Despite the strong inflow in July, latest data released by the central bank showed the net inflow of foreign investments registered with the BSP through authorized agent banks plunged by 76.6 percent to $157.77 million from January to July this year compared to the net inflow of $675.15 million in the same period last year.
The foreign portfolio investments are also known as hot money or speculative funds, as these flow regularly between financial markets as investors attempt to ensure they get the highest short-term interest rates possible.
For the month of July alone, the net inflow reversed the $103.14-million net outflow recorded in the same month last year.
The inflow of hot money surged by 131.6 percent to $1.57 billion in July from a year-ago level of $680.73 million.
A majority or 63.2 percent of registered investments were in peso government securities amounting to $996 million.
On the other hand, about 36.8 percent or $580 million were invested in securities listed on the Philippine Stock Exchange (PSE), particularly banks, property, food, beverage and tobacco, holding firms as well as transportation services.
On the other hand, the outflow of hot money or speculative funds fell by 21.6 percent to $614.48 million from $783.87 million. The US remained the top destination of outflows, receiving 65 percent or P400 million.
China Bank chief economist Domini Velasquez said the net inflow in July was supported by increased interest in the country due to various reforms, such as the passage of the Maharlika Investment Fund, as well as the proposed green lanes for investments.
Velasquez also noted that headline and core inflation in the US substantially slowed amid another 25-basis-point hike by the US Federal Reserve last July.
“These information likely encouraged investors to flock to emerging markets like the Philippines. Moving forward though, we expect hot money to remain weak due to very thin interest rate band with the Fed, and live possibility of further rate hikes domestically and abroad,” Velasquez said.

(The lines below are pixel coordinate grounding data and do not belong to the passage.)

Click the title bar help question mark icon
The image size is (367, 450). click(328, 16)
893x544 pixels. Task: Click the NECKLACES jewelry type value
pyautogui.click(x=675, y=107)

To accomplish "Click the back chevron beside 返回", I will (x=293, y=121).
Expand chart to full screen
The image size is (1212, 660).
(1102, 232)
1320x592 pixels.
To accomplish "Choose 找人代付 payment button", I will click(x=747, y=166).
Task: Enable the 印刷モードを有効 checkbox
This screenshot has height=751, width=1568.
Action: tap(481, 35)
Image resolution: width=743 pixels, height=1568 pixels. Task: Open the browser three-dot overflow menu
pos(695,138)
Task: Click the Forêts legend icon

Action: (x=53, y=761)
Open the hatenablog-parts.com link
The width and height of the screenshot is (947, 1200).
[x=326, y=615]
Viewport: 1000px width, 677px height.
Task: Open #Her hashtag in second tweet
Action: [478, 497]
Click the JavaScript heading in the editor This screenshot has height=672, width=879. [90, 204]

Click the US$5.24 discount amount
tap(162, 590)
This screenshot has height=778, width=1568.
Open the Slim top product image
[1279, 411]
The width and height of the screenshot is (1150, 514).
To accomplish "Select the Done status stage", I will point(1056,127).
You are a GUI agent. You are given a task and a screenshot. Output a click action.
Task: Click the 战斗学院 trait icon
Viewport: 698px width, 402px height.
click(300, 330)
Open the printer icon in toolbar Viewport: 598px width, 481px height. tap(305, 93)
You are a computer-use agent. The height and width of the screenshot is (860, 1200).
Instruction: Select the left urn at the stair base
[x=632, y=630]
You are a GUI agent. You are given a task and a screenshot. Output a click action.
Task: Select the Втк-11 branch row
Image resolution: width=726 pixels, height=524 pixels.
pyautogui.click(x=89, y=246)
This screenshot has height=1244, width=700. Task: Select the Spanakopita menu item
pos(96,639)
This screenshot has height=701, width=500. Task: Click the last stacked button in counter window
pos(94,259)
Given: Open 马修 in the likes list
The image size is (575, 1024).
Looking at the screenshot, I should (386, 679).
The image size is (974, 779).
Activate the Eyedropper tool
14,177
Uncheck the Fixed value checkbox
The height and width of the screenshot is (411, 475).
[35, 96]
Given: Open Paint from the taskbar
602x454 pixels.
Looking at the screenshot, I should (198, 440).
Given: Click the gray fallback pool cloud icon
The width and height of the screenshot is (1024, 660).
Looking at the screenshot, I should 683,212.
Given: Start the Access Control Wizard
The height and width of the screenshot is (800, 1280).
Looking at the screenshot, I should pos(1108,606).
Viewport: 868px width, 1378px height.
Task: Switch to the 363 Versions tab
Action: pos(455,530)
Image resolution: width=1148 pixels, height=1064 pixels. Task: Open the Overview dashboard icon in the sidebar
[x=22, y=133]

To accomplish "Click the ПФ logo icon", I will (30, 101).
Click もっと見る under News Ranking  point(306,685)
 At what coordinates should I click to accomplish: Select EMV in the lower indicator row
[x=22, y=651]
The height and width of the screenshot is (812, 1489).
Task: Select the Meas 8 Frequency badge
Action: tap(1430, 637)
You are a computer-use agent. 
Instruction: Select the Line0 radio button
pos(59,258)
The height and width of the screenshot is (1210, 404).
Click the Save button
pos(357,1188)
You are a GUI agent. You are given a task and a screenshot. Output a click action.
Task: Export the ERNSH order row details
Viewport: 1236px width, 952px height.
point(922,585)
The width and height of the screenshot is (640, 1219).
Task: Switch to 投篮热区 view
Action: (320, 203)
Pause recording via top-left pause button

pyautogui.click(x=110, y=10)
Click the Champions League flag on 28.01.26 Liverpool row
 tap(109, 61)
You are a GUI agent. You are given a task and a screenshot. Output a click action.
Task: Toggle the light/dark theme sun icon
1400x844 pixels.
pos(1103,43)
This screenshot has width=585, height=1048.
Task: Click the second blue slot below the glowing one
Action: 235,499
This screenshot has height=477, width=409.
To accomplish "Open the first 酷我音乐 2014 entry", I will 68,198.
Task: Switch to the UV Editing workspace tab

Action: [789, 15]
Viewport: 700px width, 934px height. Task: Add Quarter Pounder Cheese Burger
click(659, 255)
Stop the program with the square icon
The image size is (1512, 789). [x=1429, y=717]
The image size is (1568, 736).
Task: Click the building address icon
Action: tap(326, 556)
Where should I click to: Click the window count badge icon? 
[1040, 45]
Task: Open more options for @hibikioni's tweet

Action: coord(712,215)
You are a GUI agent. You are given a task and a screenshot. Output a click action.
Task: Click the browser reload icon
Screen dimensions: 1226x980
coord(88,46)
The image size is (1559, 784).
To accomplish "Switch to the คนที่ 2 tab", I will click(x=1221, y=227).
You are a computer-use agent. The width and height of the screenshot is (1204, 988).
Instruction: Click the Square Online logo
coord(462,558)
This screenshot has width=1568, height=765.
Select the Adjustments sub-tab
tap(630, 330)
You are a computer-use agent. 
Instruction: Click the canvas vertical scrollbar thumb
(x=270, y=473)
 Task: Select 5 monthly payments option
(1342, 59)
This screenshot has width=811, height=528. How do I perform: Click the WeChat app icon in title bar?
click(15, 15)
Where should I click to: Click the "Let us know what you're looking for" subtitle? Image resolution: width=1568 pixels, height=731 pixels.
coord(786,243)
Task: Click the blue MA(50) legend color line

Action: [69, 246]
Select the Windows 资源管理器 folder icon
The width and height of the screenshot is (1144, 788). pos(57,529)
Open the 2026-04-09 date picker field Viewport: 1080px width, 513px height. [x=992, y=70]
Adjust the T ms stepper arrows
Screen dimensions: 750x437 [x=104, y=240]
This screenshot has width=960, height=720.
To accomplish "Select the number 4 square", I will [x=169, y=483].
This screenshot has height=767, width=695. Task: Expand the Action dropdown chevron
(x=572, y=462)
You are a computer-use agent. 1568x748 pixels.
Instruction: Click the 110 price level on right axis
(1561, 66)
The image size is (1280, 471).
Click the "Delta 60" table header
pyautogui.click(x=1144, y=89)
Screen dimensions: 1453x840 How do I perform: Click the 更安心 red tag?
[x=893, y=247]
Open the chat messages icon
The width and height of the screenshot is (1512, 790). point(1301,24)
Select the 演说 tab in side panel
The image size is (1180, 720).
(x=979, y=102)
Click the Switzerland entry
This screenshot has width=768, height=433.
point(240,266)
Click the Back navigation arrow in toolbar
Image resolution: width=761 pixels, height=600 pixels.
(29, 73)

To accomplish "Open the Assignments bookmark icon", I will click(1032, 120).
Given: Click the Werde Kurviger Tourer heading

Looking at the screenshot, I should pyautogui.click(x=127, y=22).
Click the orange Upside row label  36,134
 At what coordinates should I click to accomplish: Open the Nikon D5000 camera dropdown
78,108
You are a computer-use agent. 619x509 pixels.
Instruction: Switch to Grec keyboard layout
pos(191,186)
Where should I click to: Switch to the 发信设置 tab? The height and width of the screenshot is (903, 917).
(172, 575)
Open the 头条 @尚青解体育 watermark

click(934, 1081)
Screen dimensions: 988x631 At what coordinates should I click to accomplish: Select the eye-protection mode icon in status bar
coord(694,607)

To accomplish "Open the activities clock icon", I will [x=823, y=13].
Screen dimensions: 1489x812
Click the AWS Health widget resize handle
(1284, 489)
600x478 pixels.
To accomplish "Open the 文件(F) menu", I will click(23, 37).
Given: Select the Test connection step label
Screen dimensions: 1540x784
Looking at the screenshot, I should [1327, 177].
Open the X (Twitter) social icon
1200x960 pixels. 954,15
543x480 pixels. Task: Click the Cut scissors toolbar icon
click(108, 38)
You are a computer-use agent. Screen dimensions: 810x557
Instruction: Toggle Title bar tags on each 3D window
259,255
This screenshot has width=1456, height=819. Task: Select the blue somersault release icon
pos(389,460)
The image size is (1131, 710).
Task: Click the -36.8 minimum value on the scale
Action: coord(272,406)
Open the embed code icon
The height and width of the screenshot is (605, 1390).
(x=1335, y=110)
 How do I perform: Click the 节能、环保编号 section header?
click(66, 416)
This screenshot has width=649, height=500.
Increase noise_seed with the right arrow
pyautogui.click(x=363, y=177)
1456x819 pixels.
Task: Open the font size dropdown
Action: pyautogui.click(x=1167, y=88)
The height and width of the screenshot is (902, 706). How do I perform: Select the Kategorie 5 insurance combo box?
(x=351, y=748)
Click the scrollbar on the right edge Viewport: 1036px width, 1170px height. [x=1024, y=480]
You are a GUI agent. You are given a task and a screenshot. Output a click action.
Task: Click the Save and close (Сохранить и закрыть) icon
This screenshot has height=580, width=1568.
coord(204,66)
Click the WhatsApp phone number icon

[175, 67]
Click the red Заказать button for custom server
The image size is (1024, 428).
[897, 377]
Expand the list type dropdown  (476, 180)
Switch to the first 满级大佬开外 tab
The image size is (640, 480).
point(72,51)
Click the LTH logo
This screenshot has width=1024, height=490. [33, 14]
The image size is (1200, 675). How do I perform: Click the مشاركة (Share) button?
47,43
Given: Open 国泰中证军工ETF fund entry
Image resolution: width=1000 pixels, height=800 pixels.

For the January to July period, the gross inflow of speculative funds declined by 11.4 percent to P6.96 billion from $7.86 billion in the same period last year, while the gross outflow slipped by 5.4 percent to $6.8 billion from $7.19 billion.
Michael Ricafort, chief economist at Rizal Commercial Banking Corp., said the full reopening of the economy continues to boost the growth for services and manufacturing activities.
“Manufacturing and other production activities are expected to pick up in the third quarter due to the seasonal increase in importation, manufacturing, and other production activities, all in preparation for the seasonal increase, if not, the peak in demand and sales during the Christmas season,” Ricafort said.
The Philippines registered a net inflow of hot money amounting to $1 billion last year, reversing the net outflow of $2.4 billion in 2021 amid the impact of the COVID-19 pandemic.
The BSP sees a hot money net inflow of $2.5 billion this year and $3.5 billion next year.